Exercise:
Transcribe the listing that follows in full, omitting pictures.

==============================

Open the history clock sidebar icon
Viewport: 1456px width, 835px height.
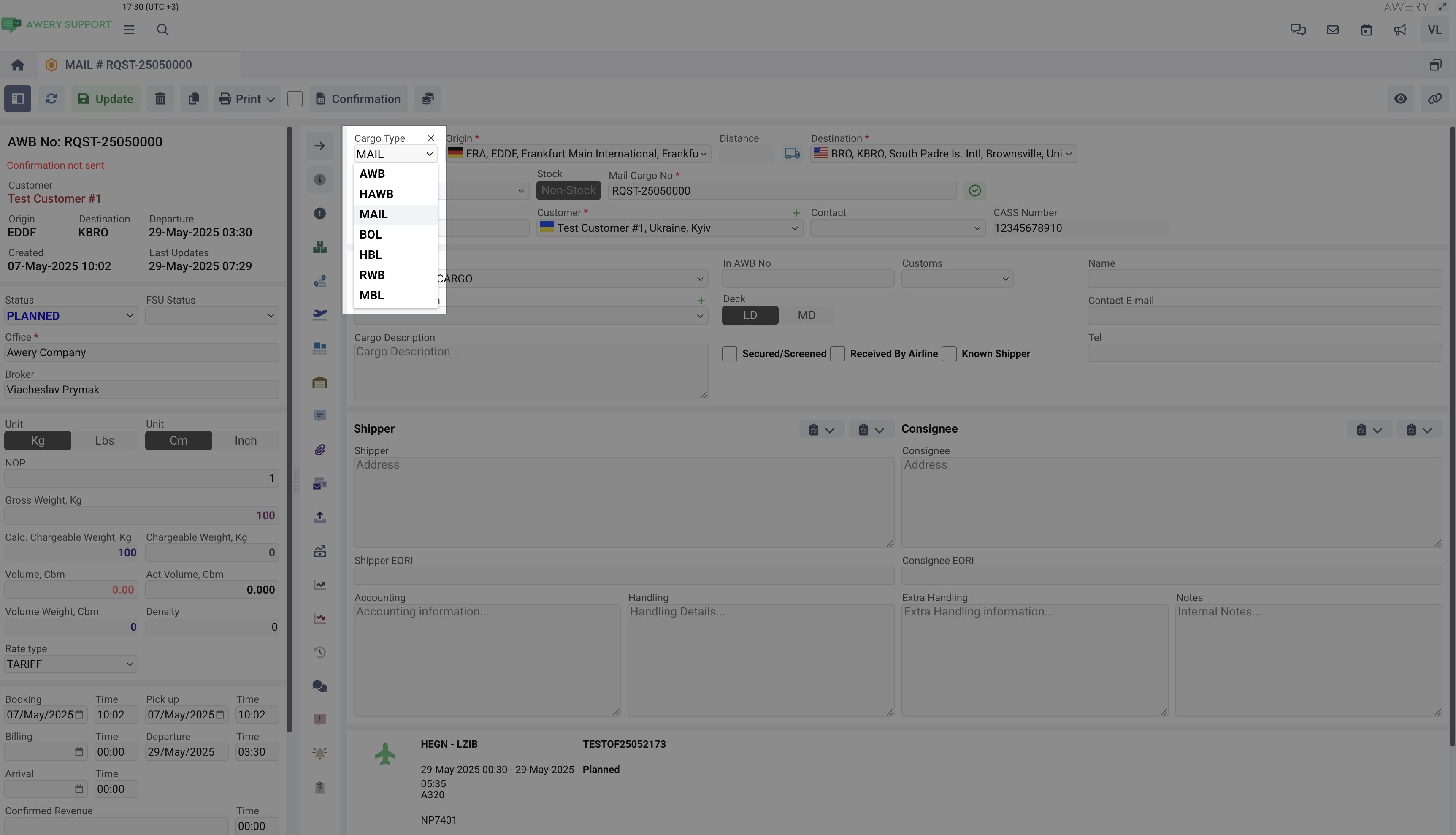coord(320,652)
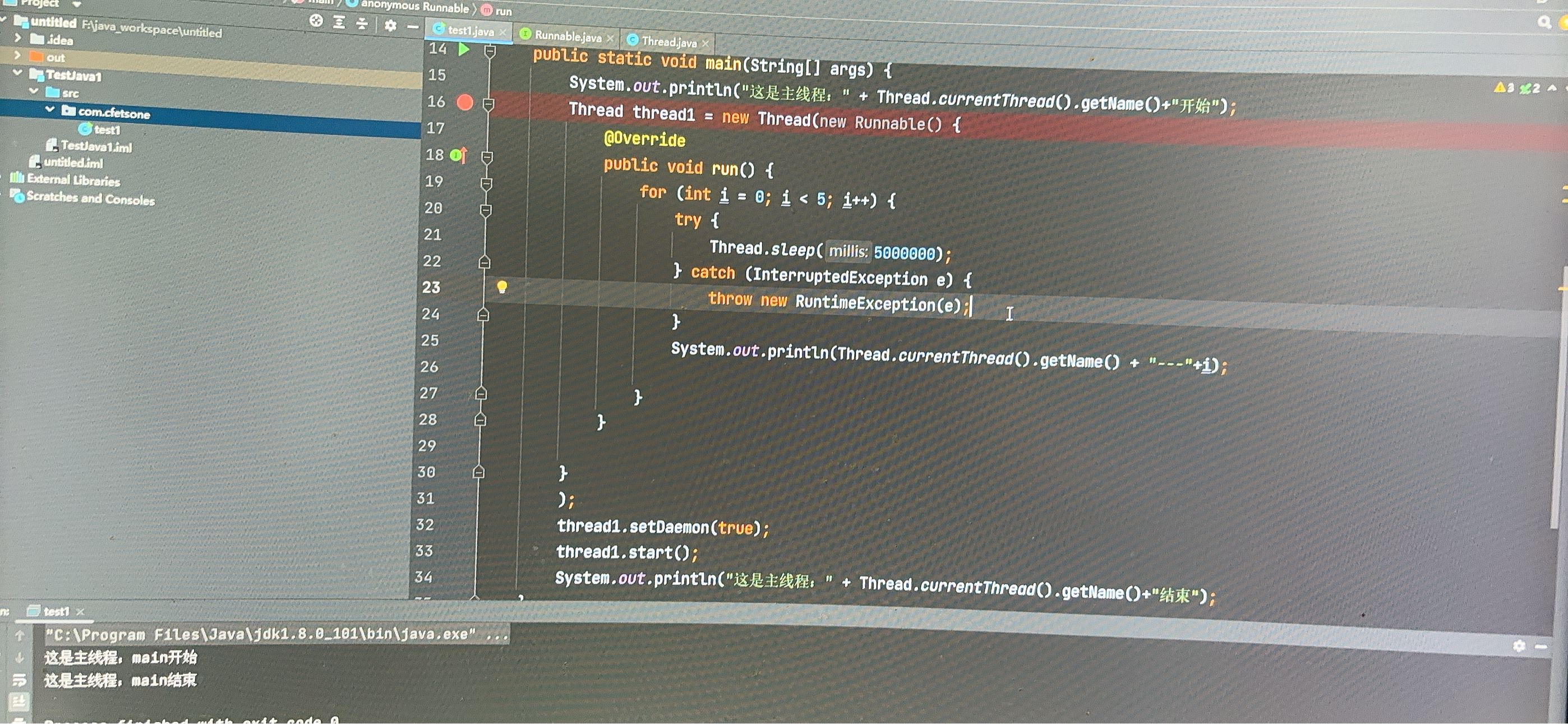The height and width of the screenshot is (724, 1568).
Task: Select test1 class in project tree
Action: pos(107,130)
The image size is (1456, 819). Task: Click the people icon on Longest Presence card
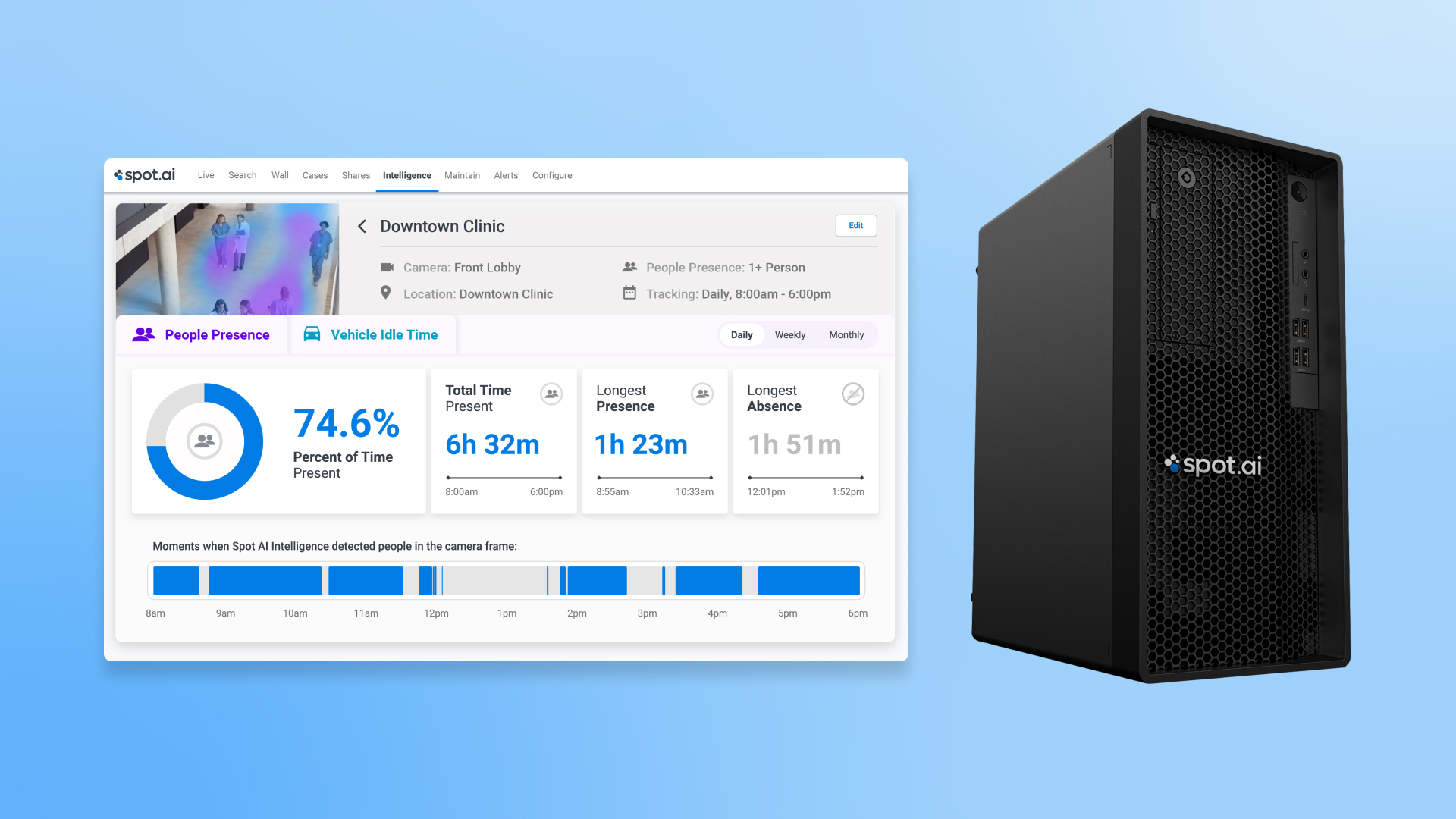coord(702,394)
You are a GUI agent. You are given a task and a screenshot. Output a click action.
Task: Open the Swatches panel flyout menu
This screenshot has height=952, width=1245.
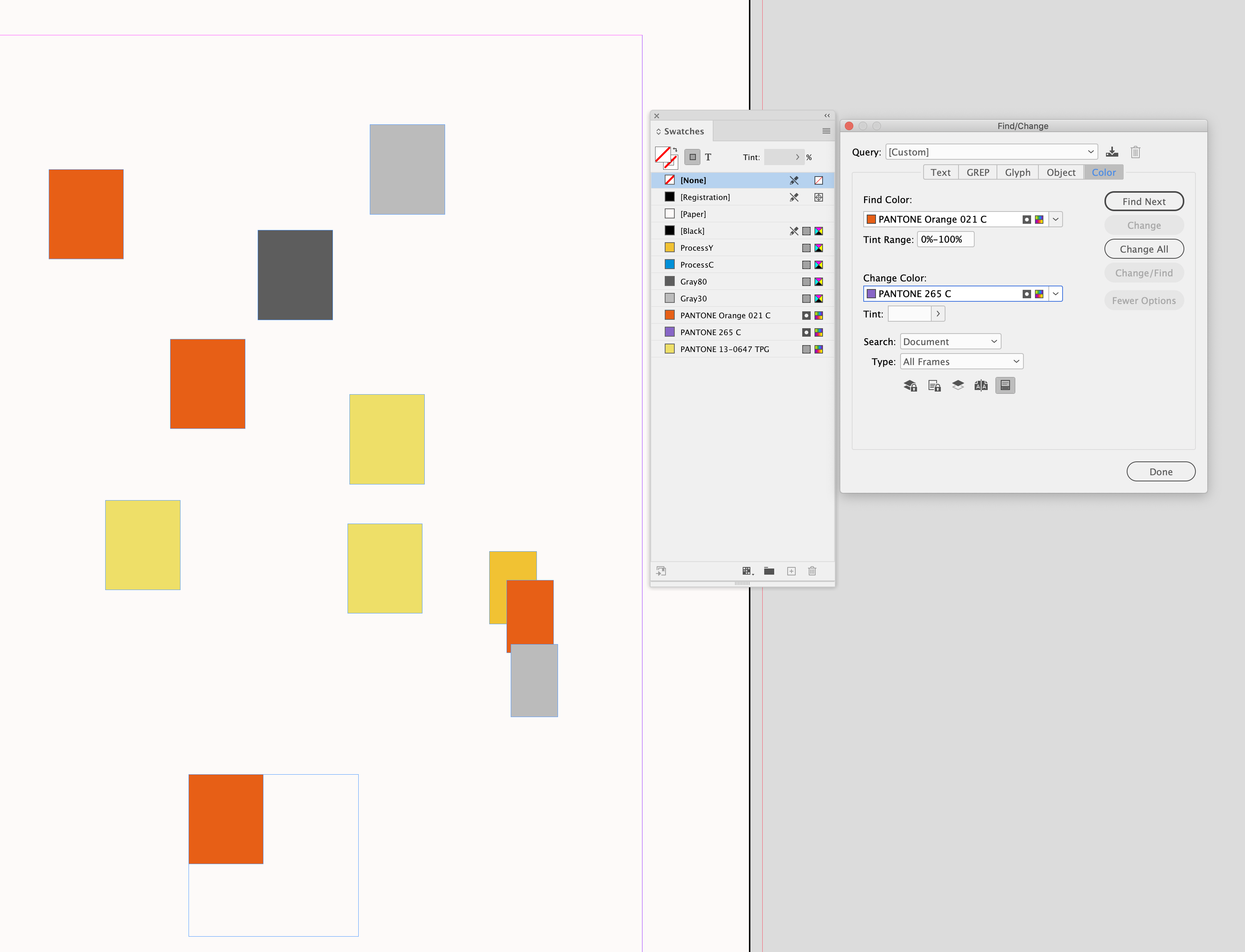(x=826, y=131)
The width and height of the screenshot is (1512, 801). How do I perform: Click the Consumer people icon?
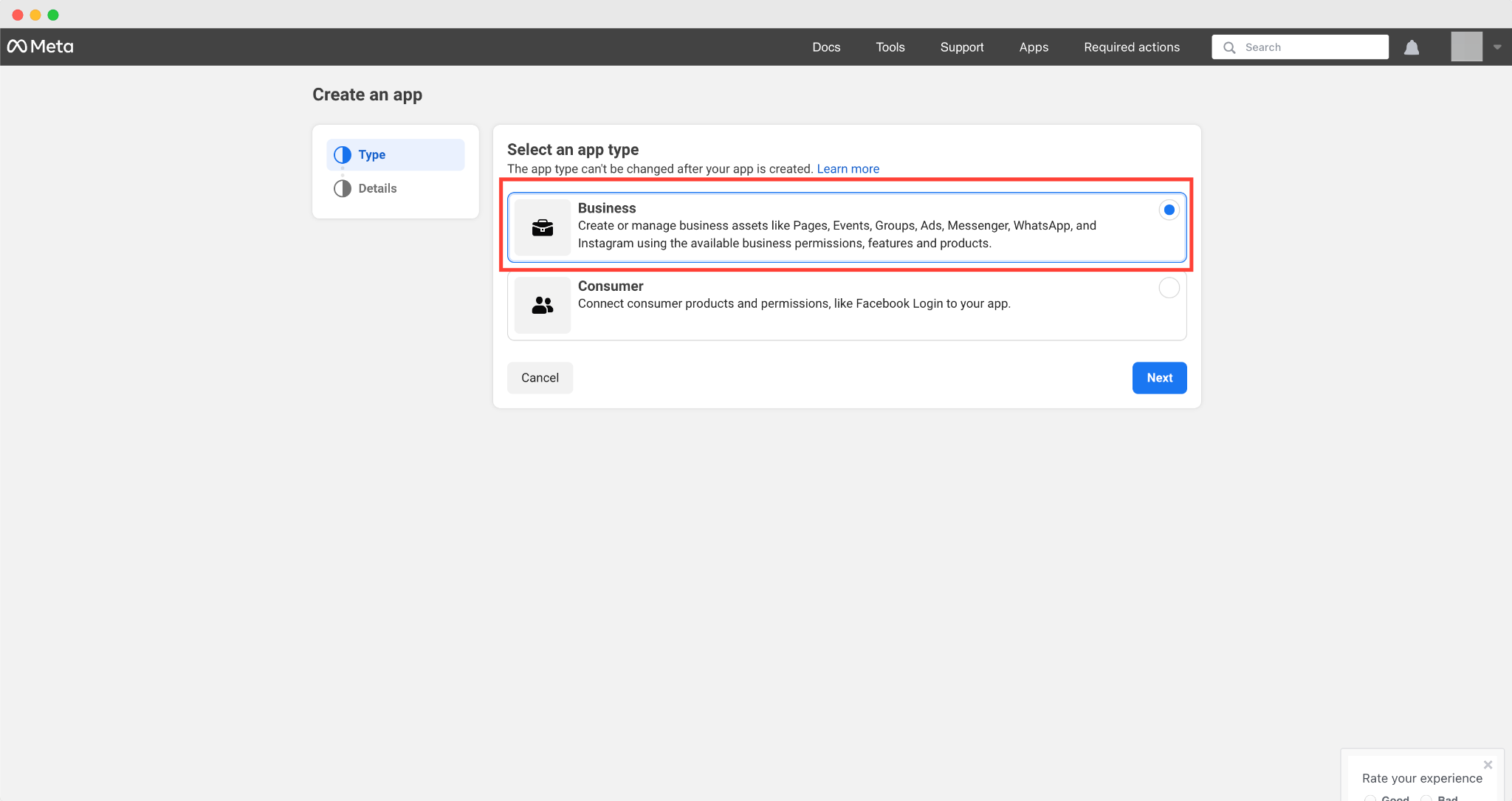pos(543,305)
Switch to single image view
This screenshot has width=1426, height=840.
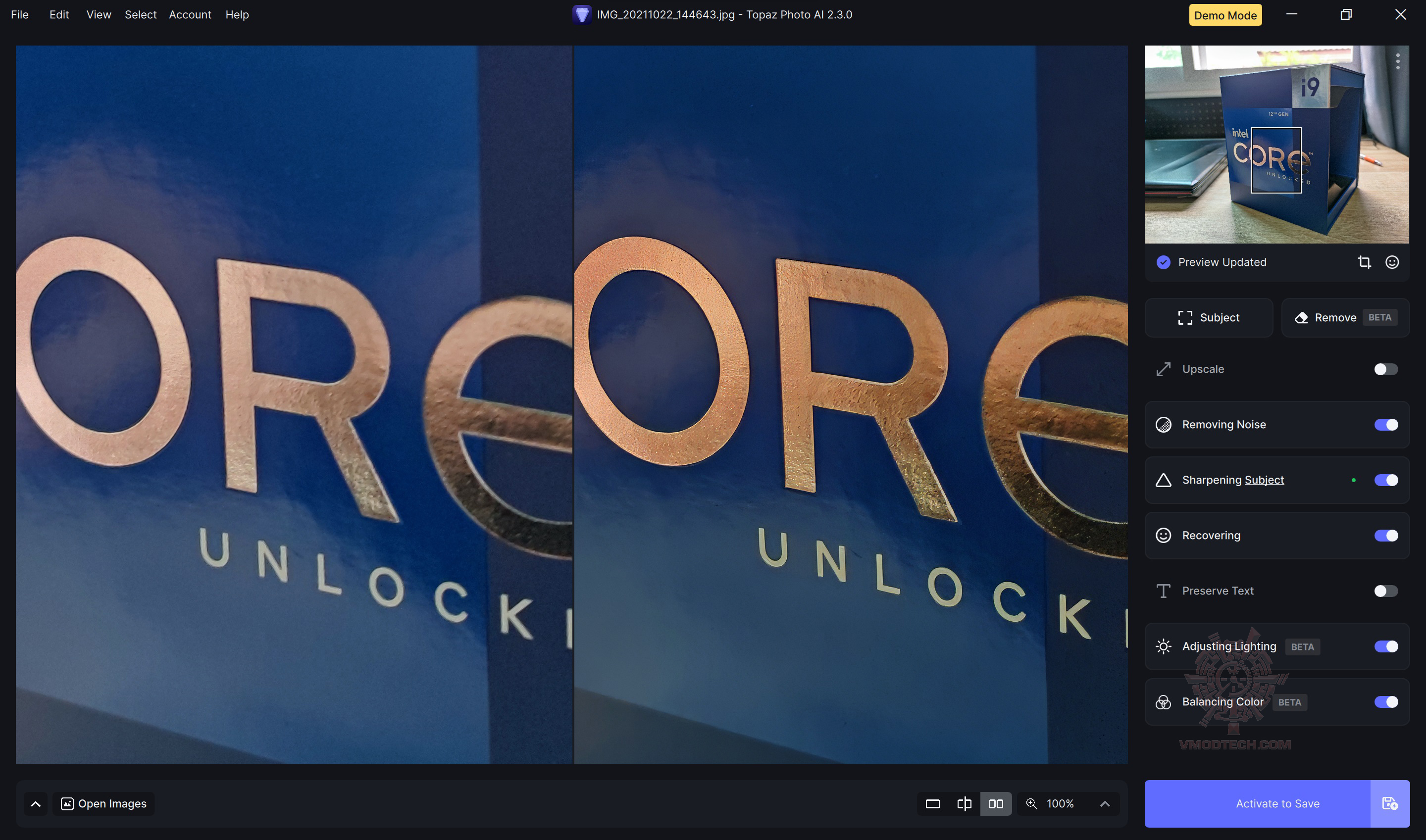[x=932, y=803]

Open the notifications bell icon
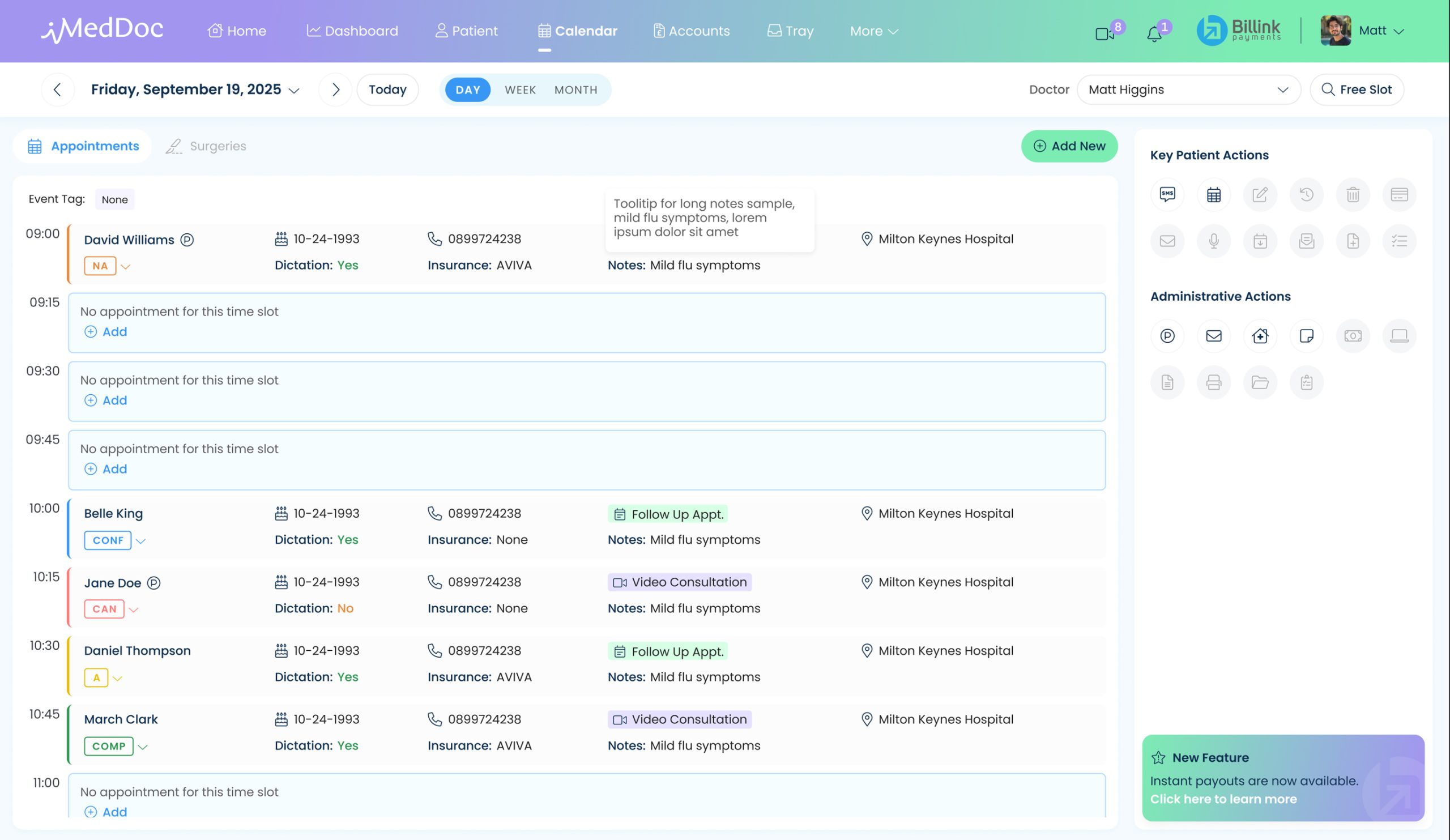click(1154, 33)
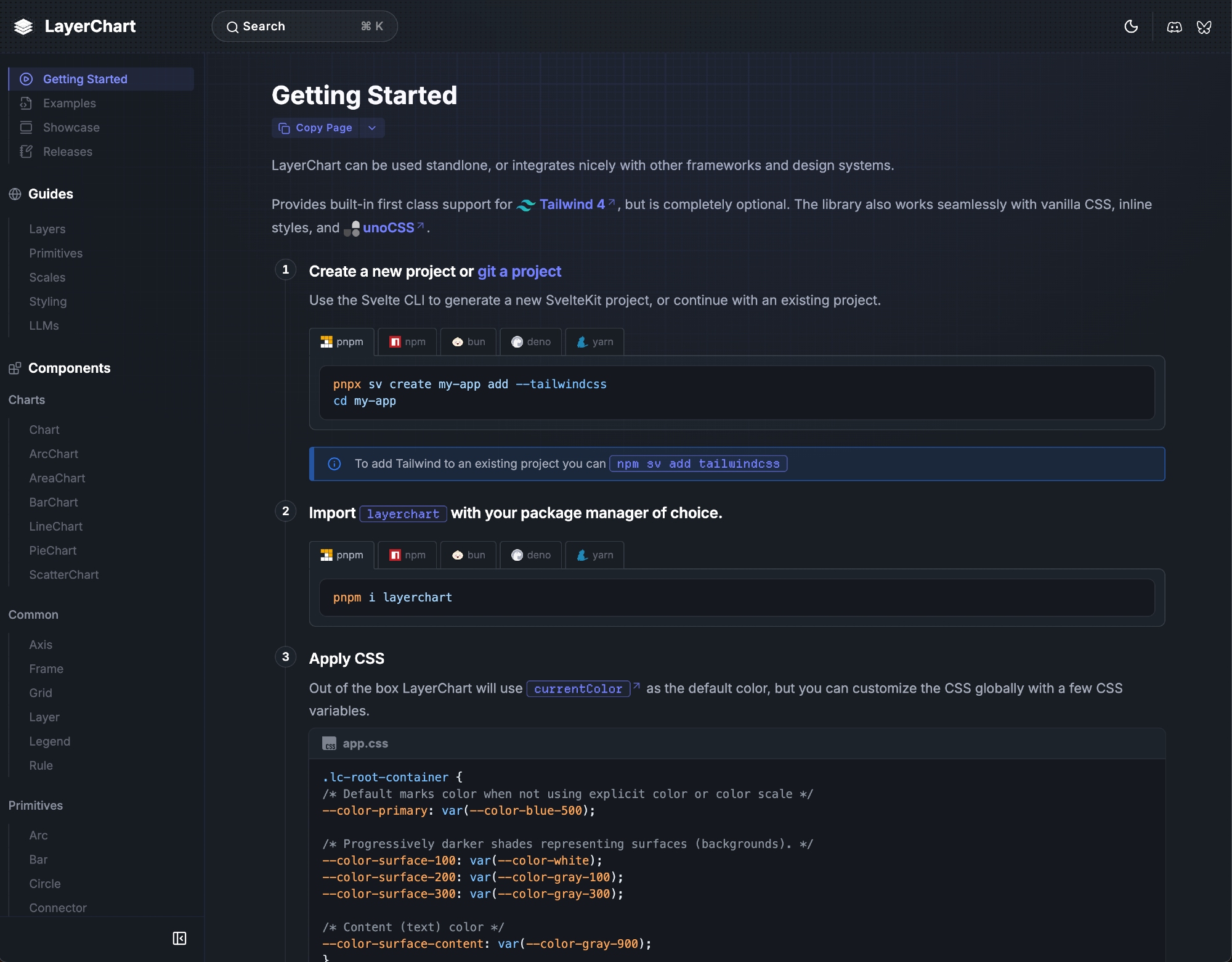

==============================

Output for this task:
Open the history clock sidebar icon
Viewport: 1456px width, 835px height.
coord(320,652)
The height and width of the screenshot is (724, 1568).
Task: Select test1 class in project tree
Action: pos(107,130)
The image size is (1456, 819). Task: Click the people icon on Longest Presence card
coord(702,394)
You are a GUI agent. You are given a task and a screenshot. Output a click action.
Task: Open the Swatches panel flyout menu
This screenshot has height=952, width=1245.
(x=826, y=131)
The width and height of the screenshot is (1512, 801). How do I perform: Click the Consumer people icon?
pos(543,305)
Switch to single image view
This screenshot has width=1426, height=840.
[x=932, y=803]

Open the notifications bell icon
click(1154, 33)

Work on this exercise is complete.